--- start Document ---
USAir has not posted a letter of credit to collateralize this obligation. As a
result of the foregoing, if the tax lessor draws on the letter of credit as a
result of an action by the lessee, the Partnership and Pegasus Aircraft Partners
II, L.P., through the Trust will be responsible for the loss to the tax lessor
until and if indemnification can be obtained from the lessee.

         Kiwi International Air Lines Inc - Bankruptcy: The Partnership owns
two Boeing 727-200 non-advanced aircraft, originally acquired in December 1988
for $6,308,000 per aircraft. In February 1994 and April 1994, the Partnership
entered into leases with Kiwi, each originally for a term of approximately five
years with rents payable monthly in advance at $55,000 per aircraft. The leases
were modified in 1996 and extended to December 31, 1999. The leases also
required Kiwi to pay maintenance reserves for airframe and engines, of $250 per
flight hour, which could be drawn upon by Kiwi for specific maintenance
procedures. The aircraft were delivered to Kiwi in April and July 1994. In
connection with the first Kiwi lease, the Partnership also acquired an
additional aircraft engine, at a cost of $195,000, which was used as a spare by
Kiwi on a utilization basis at $105 per flight hour of use. The Partnership
invested an additional $3,108,000 for maintenance, aging aircraft modifications
and other Kiwi requested modifications prior to delivery, $580,000 of which was
funded by return condition settlement payments from the prior lessee. The leases
allowed Kiwi to request that the aircraft be hushkitted by the Partnership to
obtain Stage III noise abatement status or terminate the lease.
--- end Document ---
--- start Dataset content ---
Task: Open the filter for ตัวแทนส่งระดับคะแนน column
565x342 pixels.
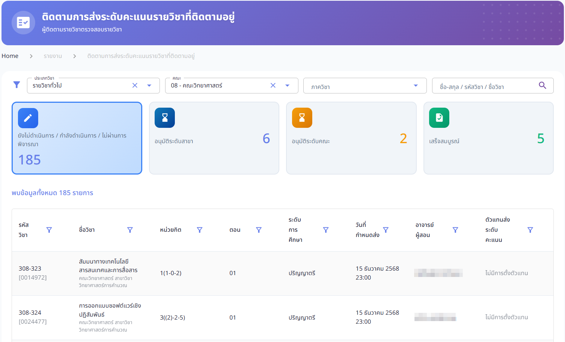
--- end Dataset content ---
§ **Set of tasks**:
(1) In the aircraft lease passage, take the part that opens with the words containing "USAir has not" and closes with "from the lessee.", and write it out again with "letter of credit" swapped for "guarantee".
(2) Write the next part of the aircraft lease passage, picking up after its final sentence.

§ **Answers to the tasks**:
(1)
USAir has not posted a guarantee to collateralize this obligation. As a
result of the foregoing, if the tax lessor draws on the guarantee as a
result of an action by the lessee, the Partnership and Pegasus Aircraft Partners
II, L.P., through the Trust will be responsible for the loss to the tax lessor
until and if indemnification can be obtained from the lessee.

(2)
         During 1996, in part, because of the grounding of certain Kiwi aircraft
by the FAA as the result of pilot handbook deficiencies and the market reaction
to the Valujet incident, Kiwi did not meet its financial goals. Kiwi requested
and was granted by the Partnership a deferral of its August 1996 rental and July
1996 maintenance payments. Kiwi was also unable to make its September rental and
August maintenance payments and was placed in default by the Partnership.

         On September 30, 1996, Kiwi filed a voluntary petition for
reorganization under Chapter 11 of the Federal Bankruptcy Code ("Bankruptcy
Code") and did not make any subsequent payments. The Kiwi leases accounted for
approximately 19% of the Partnership's rental revenue in 1996 and the aircraft
had net book values aggregating approximately $4,000,000 at December 31, 1996.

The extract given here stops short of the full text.